Liuli, formerly known as Sphinx Hafen (Sphinxhafen), is a settlement on the Tanzanian shore of Lake Malawi in the Mbinga District of Ruvuma province. It is notable for being the site of the first naval action of World War I.

==The sphinx rocks==
The settlement is distinguished on the lake shore by a sphinx-like series of seven rocks lying offshore. The rocks indicate deep water, leading to its development by the Germans as a ship repair base. The Anglican missionary William Percival Johnson described the rocks as follows:

"Sphinx Hafen rocks, so called by the Germans (the native name is Liuli) is fairly central placed on the east side. If you can see the great rock on the south side of the entrance in the right light you will not ask 'Why is this place called Sphinx?' The harbor is small but good, and here was the first opening skirmish of the Great War on the Lake. The German steamer had been pulled up on a slipway here, and was seized by the British. Nyasa, the great water: being a description of the lake and the life of the People. 1922

==1914–1918: Sphinxhafen in the war on Lake Nyasa==
On 13 August 1914, in the first naval action of World War I, the British lake steamer gunboat HMS Gwendolen caught the German armed steamer on a slipway at Sphinxhafen. The German steamship was named after the explorer Hermann von Wissmann who raised funds for the vessel as an anti-slavery gunboat in 1890. HMS Gwendolen commenced bombarding the German port. The King's African Rifles later attacked Sphinxhafen in May 1915.

==The Liuli mission==
Liuli was originally, as Sphinxhafen, a German mission.
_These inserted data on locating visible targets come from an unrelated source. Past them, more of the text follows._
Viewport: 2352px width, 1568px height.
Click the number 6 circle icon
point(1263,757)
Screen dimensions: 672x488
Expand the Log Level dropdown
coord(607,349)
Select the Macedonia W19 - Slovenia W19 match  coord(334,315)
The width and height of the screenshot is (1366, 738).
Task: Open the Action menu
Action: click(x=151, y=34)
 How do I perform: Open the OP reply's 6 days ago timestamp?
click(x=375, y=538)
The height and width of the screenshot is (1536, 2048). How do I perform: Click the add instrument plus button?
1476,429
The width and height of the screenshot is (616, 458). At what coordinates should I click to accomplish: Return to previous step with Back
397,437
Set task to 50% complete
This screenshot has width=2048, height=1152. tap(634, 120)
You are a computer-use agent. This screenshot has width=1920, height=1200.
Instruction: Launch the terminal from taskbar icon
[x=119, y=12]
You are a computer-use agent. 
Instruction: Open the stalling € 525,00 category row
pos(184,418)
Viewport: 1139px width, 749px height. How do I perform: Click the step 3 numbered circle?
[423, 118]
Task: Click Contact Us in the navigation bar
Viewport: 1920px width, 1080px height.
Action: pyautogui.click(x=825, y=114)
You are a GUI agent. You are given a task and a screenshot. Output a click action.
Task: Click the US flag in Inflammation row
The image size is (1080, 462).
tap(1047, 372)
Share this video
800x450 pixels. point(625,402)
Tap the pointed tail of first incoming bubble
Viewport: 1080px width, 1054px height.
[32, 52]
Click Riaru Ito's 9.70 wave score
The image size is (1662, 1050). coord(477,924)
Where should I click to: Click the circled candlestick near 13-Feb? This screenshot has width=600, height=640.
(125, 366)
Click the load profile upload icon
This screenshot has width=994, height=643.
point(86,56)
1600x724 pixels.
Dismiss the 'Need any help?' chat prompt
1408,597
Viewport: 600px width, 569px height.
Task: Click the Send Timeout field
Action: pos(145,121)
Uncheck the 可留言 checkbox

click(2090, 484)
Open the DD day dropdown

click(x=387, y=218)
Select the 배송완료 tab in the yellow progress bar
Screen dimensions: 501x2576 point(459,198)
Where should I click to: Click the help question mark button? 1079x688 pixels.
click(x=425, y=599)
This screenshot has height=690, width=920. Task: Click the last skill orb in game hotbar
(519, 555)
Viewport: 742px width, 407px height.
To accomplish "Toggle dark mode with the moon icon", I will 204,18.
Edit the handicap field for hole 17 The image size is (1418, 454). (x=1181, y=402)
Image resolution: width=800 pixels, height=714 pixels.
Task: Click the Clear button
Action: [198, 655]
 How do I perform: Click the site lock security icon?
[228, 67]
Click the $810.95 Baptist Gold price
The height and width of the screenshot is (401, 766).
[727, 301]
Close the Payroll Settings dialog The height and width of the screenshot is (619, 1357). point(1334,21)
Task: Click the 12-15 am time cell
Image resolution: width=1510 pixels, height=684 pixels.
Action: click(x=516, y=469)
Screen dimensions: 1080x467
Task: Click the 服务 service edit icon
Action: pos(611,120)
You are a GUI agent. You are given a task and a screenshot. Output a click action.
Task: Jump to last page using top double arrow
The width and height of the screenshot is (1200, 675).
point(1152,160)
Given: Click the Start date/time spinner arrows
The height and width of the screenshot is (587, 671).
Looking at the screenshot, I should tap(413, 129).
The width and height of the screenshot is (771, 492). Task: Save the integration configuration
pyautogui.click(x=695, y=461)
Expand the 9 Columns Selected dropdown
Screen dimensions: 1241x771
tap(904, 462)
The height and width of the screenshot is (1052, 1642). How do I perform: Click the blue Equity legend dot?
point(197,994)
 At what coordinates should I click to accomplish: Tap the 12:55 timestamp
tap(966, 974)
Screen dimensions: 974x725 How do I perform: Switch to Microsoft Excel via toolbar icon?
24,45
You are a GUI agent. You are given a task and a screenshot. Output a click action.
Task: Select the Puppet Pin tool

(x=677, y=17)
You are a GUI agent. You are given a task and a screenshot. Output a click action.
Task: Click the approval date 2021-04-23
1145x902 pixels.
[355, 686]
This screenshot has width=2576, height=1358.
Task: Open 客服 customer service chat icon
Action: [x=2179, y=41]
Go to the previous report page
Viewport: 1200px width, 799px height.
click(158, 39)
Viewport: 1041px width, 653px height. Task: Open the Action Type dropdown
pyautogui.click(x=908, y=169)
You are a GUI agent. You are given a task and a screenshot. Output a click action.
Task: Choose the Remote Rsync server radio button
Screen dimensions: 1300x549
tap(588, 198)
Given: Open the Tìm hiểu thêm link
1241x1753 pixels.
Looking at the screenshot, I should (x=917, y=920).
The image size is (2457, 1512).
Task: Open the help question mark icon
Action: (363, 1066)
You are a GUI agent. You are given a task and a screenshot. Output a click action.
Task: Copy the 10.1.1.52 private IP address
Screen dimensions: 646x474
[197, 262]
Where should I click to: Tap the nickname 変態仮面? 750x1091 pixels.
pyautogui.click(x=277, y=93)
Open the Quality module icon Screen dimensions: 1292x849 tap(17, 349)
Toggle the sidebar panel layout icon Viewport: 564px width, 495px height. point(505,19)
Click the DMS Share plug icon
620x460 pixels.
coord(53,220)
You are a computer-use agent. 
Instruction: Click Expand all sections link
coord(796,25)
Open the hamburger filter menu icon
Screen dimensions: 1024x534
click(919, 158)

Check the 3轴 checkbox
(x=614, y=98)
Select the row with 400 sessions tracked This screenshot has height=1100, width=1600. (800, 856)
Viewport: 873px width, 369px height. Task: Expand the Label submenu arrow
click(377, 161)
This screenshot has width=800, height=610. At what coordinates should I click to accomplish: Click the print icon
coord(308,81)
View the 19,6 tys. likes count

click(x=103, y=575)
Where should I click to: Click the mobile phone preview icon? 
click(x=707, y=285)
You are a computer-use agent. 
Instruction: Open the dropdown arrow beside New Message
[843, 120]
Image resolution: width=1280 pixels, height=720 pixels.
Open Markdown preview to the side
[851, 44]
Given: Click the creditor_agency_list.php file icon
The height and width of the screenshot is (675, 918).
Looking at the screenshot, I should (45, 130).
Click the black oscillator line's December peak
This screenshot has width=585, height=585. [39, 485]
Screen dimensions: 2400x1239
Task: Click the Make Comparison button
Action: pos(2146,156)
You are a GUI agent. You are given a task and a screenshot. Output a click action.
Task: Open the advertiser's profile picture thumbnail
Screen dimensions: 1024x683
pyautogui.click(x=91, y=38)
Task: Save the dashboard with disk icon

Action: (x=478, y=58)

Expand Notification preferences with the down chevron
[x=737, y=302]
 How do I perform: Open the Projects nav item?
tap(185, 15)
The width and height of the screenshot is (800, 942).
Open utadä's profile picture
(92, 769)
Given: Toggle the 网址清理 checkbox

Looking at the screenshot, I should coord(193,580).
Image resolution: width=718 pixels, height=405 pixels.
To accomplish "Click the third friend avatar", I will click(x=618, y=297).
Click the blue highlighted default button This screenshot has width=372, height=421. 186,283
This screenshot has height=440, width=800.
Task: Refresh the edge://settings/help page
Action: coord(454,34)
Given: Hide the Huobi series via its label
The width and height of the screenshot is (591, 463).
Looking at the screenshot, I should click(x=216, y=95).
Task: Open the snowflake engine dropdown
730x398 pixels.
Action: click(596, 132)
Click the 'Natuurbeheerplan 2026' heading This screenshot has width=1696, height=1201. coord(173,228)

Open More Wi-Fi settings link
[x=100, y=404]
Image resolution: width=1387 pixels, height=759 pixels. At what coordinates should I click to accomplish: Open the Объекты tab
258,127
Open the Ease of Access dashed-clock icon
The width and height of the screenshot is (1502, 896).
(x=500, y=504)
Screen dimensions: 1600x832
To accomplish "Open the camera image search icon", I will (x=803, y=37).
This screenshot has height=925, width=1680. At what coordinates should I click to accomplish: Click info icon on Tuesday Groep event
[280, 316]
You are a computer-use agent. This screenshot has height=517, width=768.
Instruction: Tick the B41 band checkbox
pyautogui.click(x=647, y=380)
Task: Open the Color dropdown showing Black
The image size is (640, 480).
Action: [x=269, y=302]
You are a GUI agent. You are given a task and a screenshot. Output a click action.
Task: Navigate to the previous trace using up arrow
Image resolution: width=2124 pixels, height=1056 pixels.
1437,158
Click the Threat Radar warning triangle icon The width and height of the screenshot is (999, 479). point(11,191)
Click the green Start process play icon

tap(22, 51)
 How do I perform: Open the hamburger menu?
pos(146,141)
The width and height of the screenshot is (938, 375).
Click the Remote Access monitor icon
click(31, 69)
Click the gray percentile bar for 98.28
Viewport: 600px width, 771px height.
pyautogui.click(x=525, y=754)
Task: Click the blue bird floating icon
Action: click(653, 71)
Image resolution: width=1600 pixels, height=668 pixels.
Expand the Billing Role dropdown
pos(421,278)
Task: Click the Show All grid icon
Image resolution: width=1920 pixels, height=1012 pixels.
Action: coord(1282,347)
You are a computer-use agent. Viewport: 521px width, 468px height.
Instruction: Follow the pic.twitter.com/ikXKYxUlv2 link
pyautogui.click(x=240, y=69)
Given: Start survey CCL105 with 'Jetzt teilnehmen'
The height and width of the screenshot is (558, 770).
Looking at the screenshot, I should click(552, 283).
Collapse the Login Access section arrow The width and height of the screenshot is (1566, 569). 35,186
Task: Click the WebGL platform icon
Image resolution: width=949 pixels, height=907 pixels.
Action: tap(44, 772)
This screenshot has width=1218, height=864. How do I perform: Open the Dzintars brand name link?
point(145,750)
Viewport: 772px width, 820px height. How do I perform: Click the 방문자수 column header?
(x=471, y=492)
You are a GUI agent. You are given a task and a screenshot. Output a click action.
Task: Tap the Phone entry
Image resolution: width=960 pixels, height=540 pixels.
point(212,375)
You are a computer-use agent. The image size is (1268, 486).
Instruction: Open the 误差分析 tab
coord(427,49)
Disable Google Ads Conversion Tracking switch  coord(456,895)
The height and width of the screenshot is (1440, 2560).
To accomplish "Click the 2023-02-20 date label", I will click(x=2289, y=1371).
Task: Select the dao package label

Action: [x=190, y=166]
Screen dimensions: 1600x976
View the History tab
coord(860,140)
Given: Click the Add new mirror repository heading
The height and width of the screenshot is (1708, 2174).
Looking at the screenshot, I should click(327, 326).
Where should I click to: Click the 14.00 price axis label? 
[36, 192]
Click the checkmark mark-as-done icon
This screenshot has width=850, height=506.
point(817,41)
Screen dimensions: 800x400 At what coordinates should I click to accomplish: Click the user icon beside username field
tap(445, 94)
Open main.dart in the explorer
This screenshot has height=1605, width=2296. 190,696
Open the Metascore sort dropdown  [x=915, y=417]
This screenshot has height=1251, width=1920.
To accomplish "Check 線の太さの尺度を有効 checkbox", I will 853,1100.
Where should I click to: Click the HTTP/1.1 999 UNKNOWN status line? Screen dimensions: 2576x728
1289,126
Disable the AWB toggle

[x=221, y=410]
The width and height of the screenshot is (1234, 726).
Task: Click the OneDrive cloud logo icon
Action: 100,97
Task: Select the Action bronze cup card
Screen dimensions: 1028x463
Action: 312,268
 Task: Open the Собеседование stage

After World War I it became a mission station for the Universities' Mission to Central Africa. William Johnson is buried in the church there and regarded locally as a saint. The mission hospital, founded by the German mission, continues as St. Anne's Hospital, still the major health facility on the eastern lakeshore.

==Liuli today==
Liuli is today a stop on the lake ferry from Mbamba Bay, up the lakeshore as far as Liuli, and then across to the Malawi side of the lake.